The Right Way to Pray?

The Right Way to Pray?

Sitting in my brother’s kitchen a while back, he asked me “is there a right way to pray?” Before I could answer, he said, “no there isn’t.”  “It’s all good,” as a friend of my wife’s would say. CCD theology at its best.

I am glad my brother gave me no time to answer. I did not have one anyway. Or, at least, I did not have one that felt right. Everyone in the room knew this was going to be a future topic in the Catholic Journal for me. Yet, perhaps because this occurred as Bowl season in college football was approaching, this discernment took a while for me to chew on. The Holy Spirit may speak but Greg gets distracted and is not always listening as he should…

In OCIA, the renamed acronym version of RCIA and, perhaps another future treatise in the Catholic Journal, I often relate prayer to a conversation between spouses. I ask, “if only one spouse is talking, is there really a relationship?” Knowing I will get the customary “no” in response, I then proceed to ask, “then how do we have a relationship with God if we do not talk with him?” Prayer is our conversation with God. Too often, prayer is a time where we do the talking. In prayer, as in relationships, often it is more important that we just simply listen.

In prayer, it is often said that anything we have to say to God “is prayer.” This line of thinking often follows up with saying something in regard to “when you are mad, yell at God. He can take it.”

Take it He does. We are blessed to have a God who lets us be indignant, neglectful, and prideful in response to His sharing creation with us.

Our response – sin. His response – love.
Our response – pride. His response – love.  

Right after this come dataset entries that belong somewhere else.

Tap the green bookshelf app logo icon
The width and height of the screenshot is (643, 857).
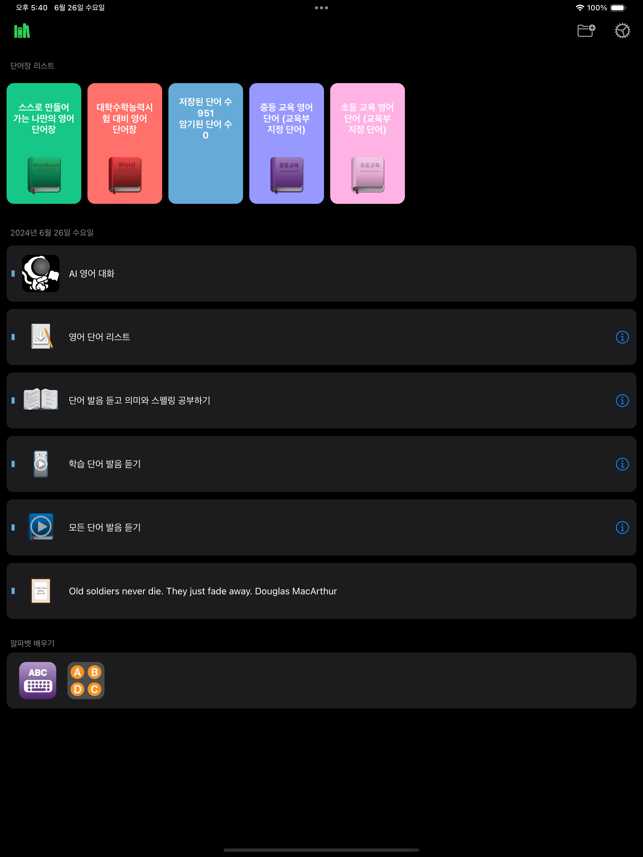(x=22, y=31)
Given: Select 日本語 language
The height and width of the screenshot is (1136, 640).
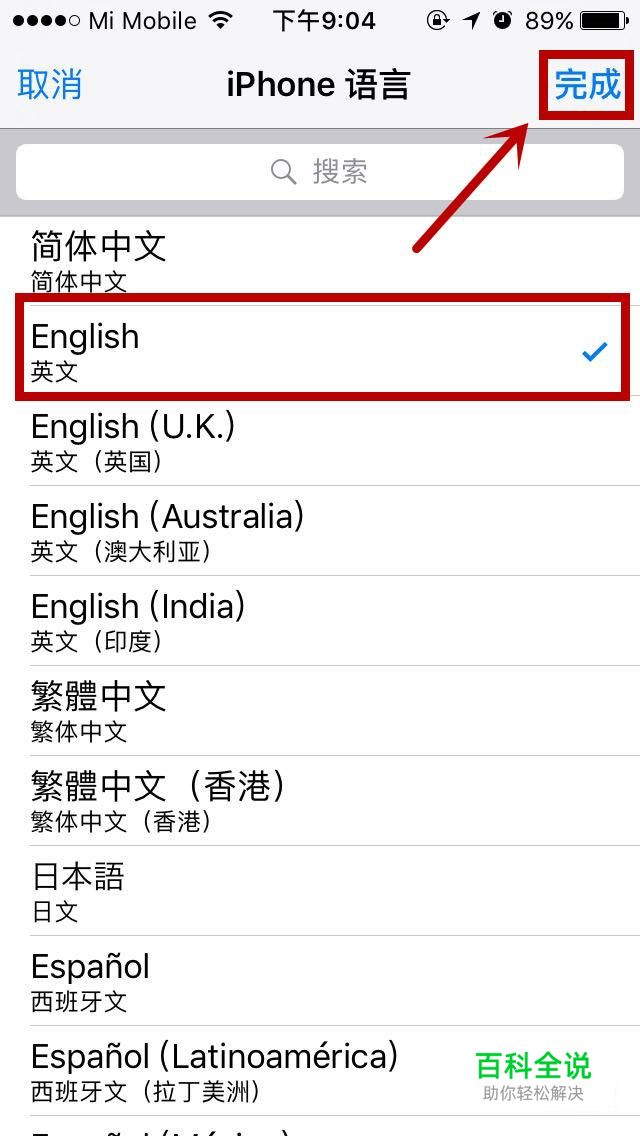Looking at the screenshot, I should 320,890.
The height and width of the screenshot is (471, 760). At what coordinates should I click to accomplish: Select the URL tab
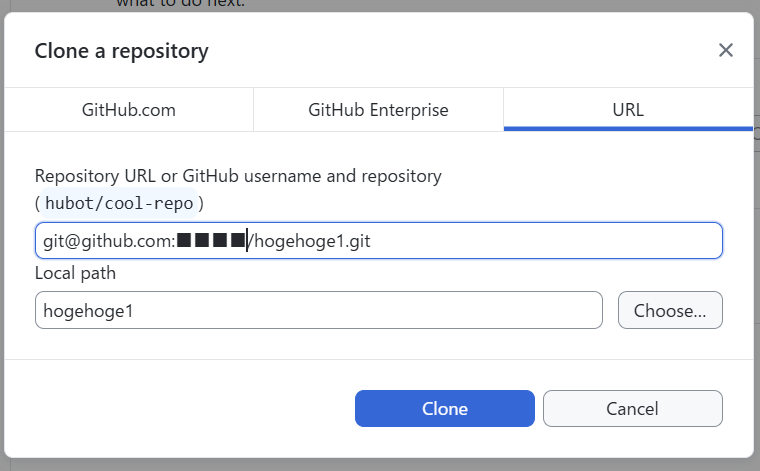coord(628,110)

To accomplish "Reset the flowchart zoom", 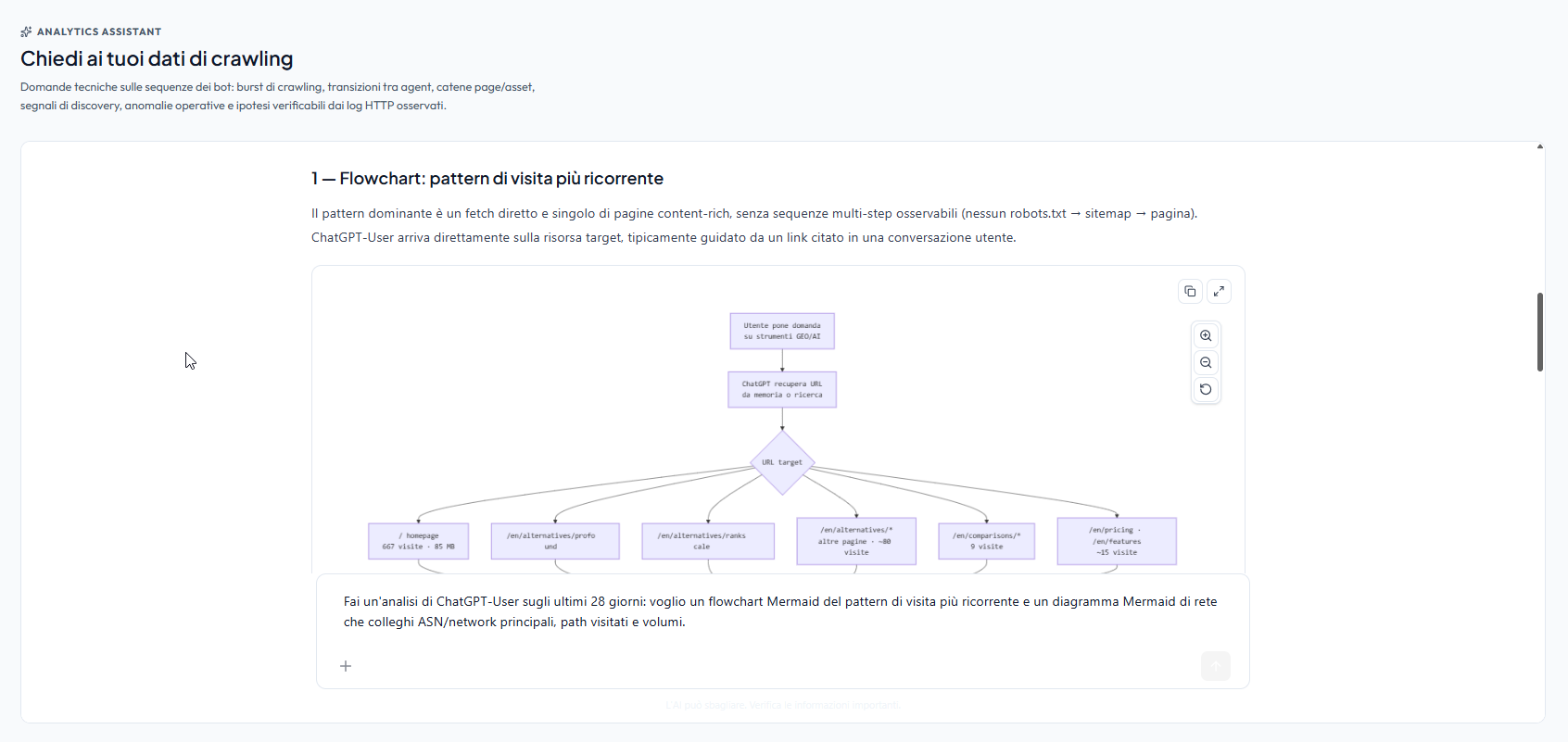I will [x=1206, y=389].
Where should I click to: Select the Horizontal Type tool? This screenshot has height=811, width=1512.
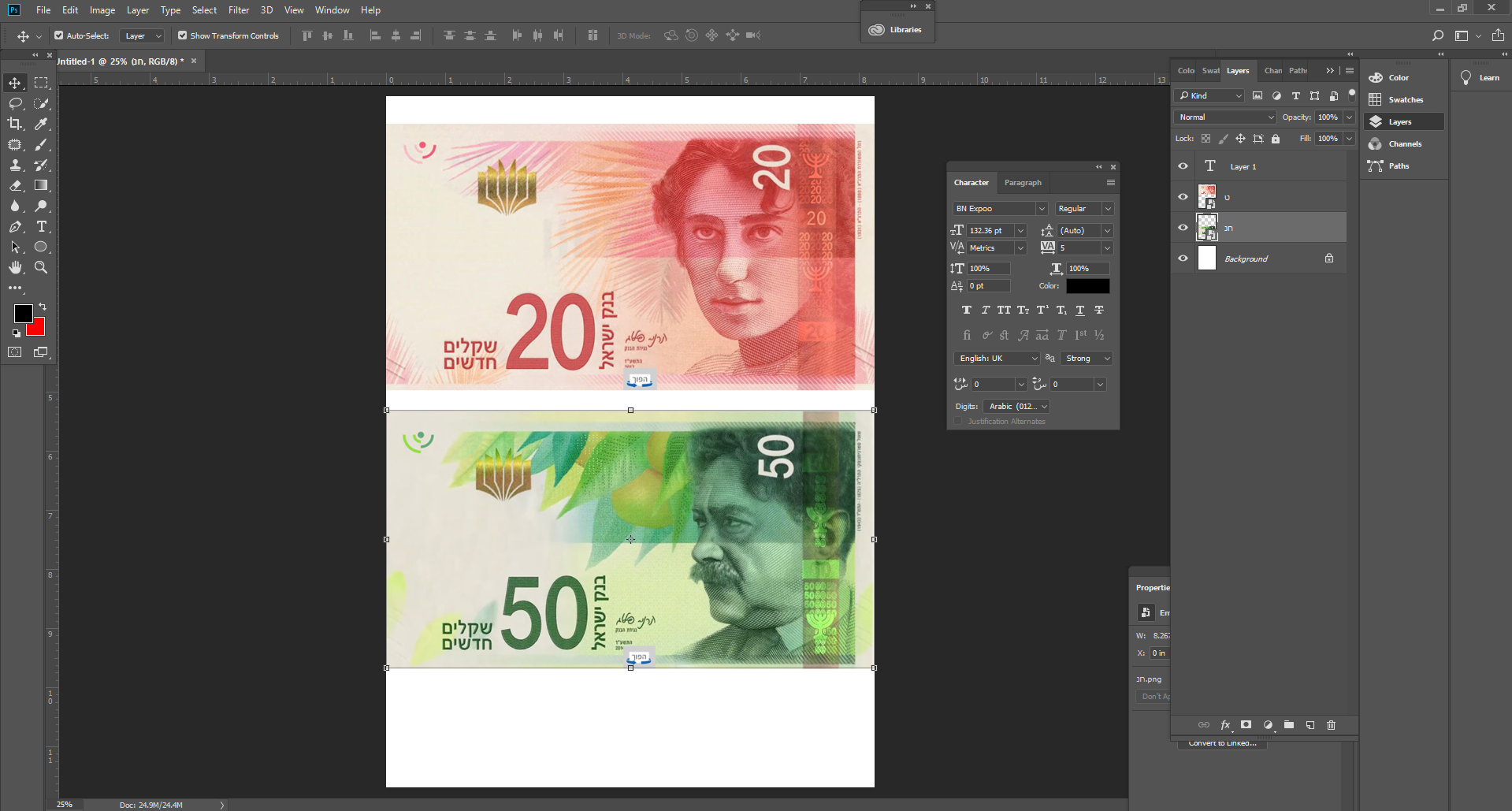pos(42,226)

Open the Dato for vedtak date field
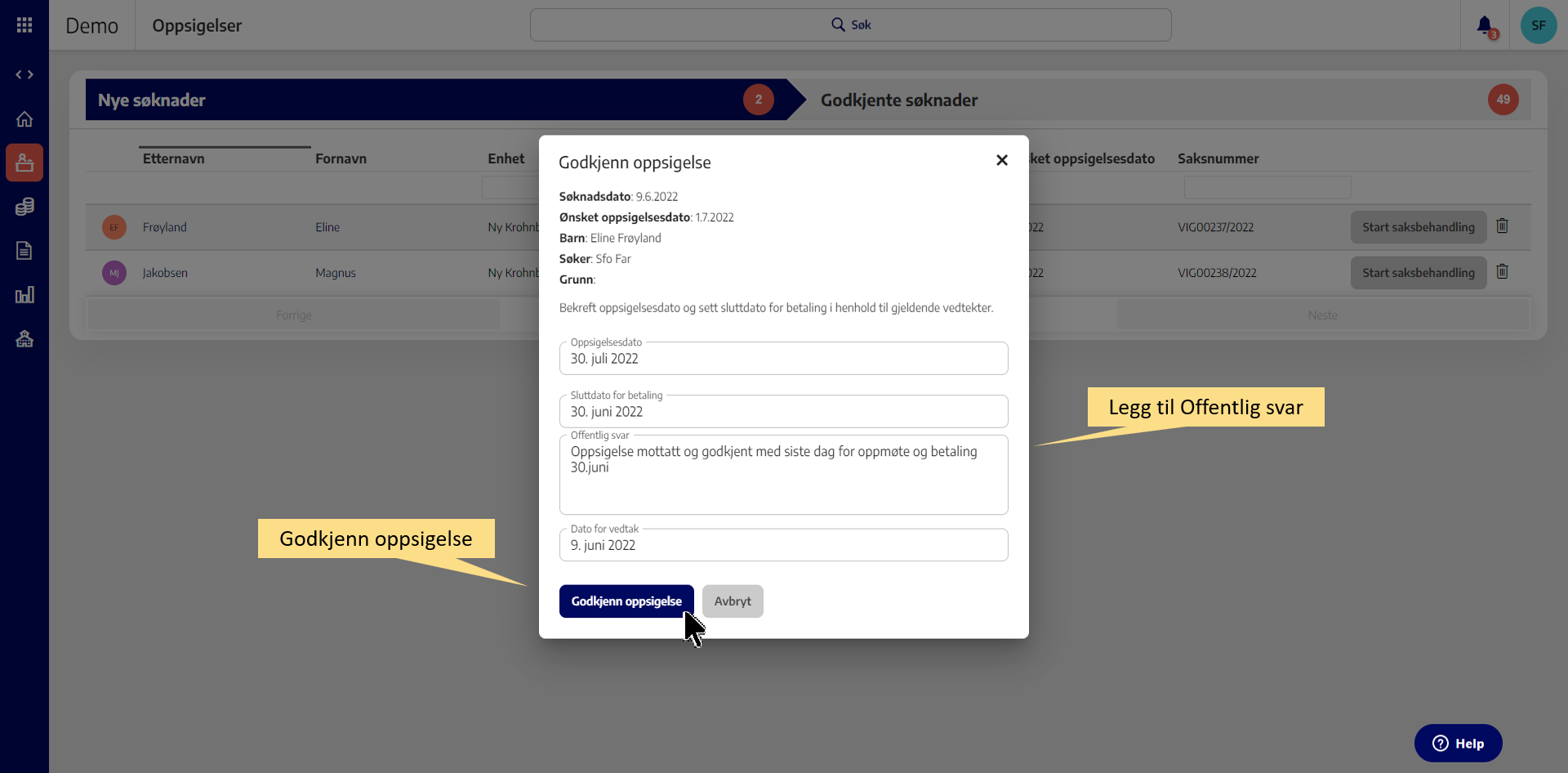[x=783, y=545]
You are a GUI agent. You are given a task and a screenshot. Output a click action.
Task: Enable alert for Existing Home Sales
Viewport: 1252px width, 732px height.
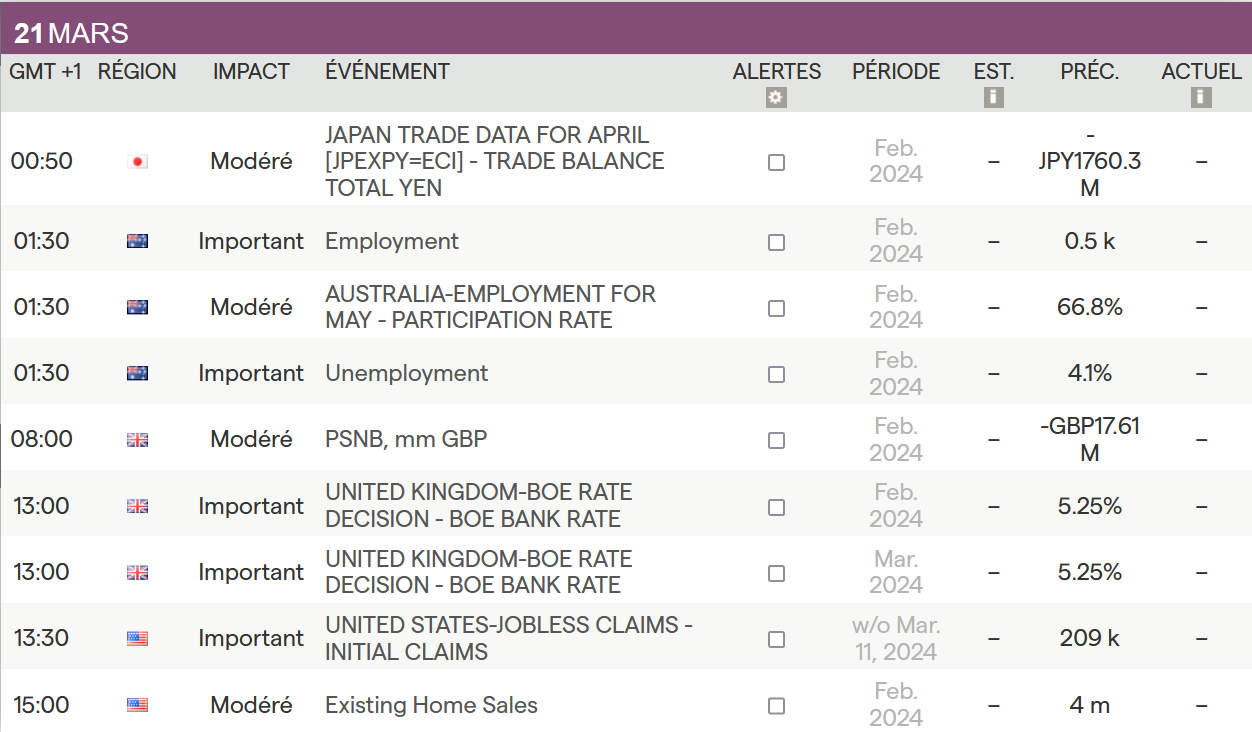point(776,705)

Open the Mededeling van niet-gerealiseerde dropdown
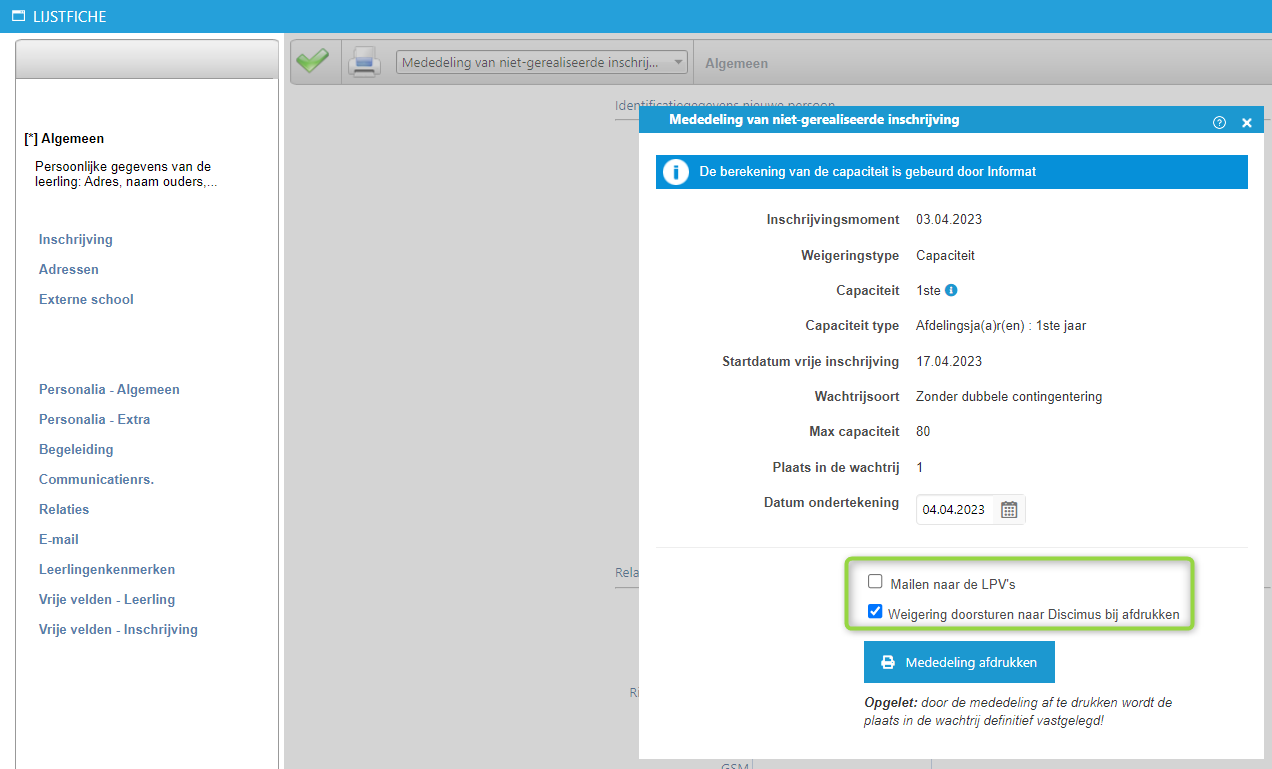(543, 63)
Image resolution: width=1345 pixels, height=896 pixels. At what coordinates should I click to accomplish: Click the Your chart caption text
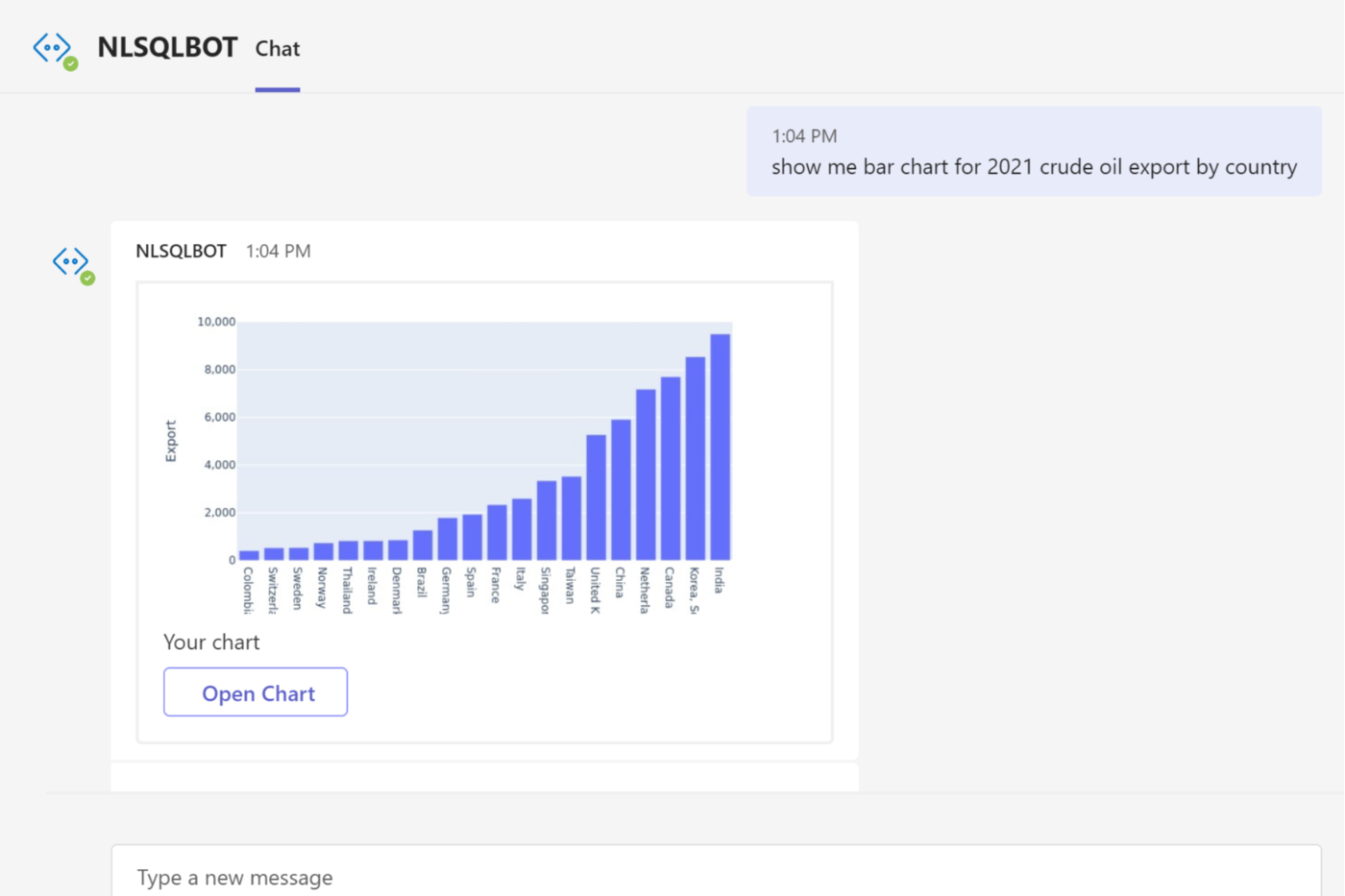(211, 642)
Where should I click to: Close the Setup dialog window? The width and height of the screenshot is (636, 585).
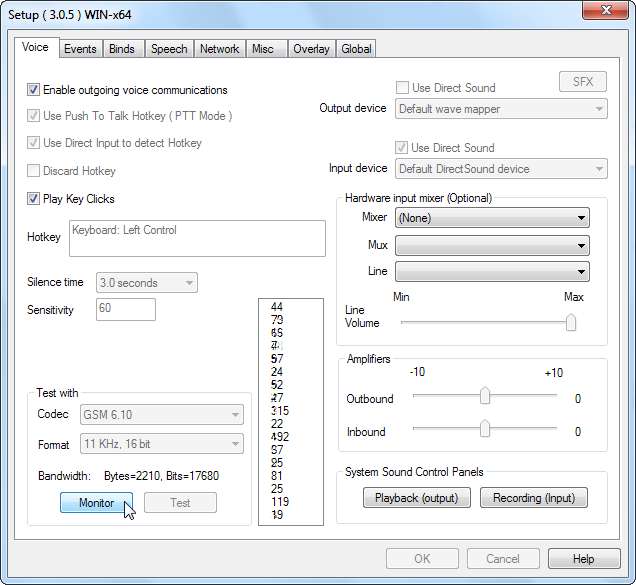point(604,12)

No matter our response, God responds with a love beyond our capability. We only get a glimpse of this vastness of love when, as parents, we see our child for the first time. I’d say the “most recent time” as well but, by then they have become too much like us.

So yes, there are all types of prayer. CCD taught us that there is prayer of worship, thanksgiving, faith, and intercession. There is liturgical prayer, corporate prayer, prayers of consecration and of the Holy Spirit. There is rote, spontaneous and contemplative prayer. It is “all good” when directed to God. It is all a reaching out in relationship to God. Yet, how often do we recite the words in humility? How often is our gratitude genuine? How often do we fool ourselves into thinking that our true agenda is hidden or that God will barter with us?

How often do we speak to God as if we are at the center of this universe, and not Him?

I once heard Fr. Mike Schmitz wisely say that our parents (and our CCD, our religious ed) taught us how to “say” our prayers but that most of us have not learned how to pray. Hearing this, I recalled all the times I sped through the rosary or the Breviary. Personally, I believe my time in the “Our Father” at full speed could be competitive enough to break the Olympic record. It is rather easy to say the words when not being weighed down by intention.

When my second daughter was getting married, for some reason unbeknownst to me, my wife thought it was time that I learned another dance move than just slowly turning in circles. I guess she never realized that to a chemist, just holding a pretty girl was dancing among the stars. We went to a local studio, and I learned more effective ways to trip her up and bruise her feet. I was amazed that our instructor could teach us either as the dance lead or in doing the dance backwards to teach me what the response to my lead should feel like. I was impressed that the instructor was better at dancing backwards than I was dancing as the lead. In essence, the instructor dancing backwards was still the lead. In prayer, do I let God lead or am I forcing him to lead dancing backwards too?

Most of us go about our day thinking we run our individual space in the universe. What I want, what I believe, my truth, my body… Yet, this is only a deferred control given to us in love by God. We are simply stewards of His creation. Once again, the Prophet Tommy Shaw of Styx reminds me that I am “fooling yourself if you don’t believe it.” In prayer, I must let go playing God. Until I do, I remain an “Angry Young Man.”

So, in response to the question of whether there is a right way to pray, there is an answer. Surrender!

Unless we are surrendering in prayer, we are not transferring the universe back to God’s control. Without surrender, I am essentially praying to myself. In the dance of life, I am not the lead. God is. All that I am, God lets me be in freedom. Yet, being in control is only my illusion. I cannot mentally stop my heart from beating. I can only harden it into loving falsely.

Prayer = Surrender.

In today’s vernacular, “surrender” is giving up. We “surrender” when we have lost the battle. In prayer, “surrender” is not a loss but a gain. Surrender in prayer is letting go and embracing the freedom of love that God gives us in His universe. The words do not matter. That is why all our prayer is “good.” The underlying intention is everything.

Let us surrender our will to total freedom in God. Let us release the shackles binding us to the burdens that we impose on ourselves growing up and living in a fallen world. Surrender, and embrace God’s love.

Ok, Lord. I return the universe to you. Help me to understand… Help me to accept… Help me to follow your will… Help me to embrace and see the path that you intend for me. I can carry this cross knowing that you are with me. Open me to your will that I may follow it, in love.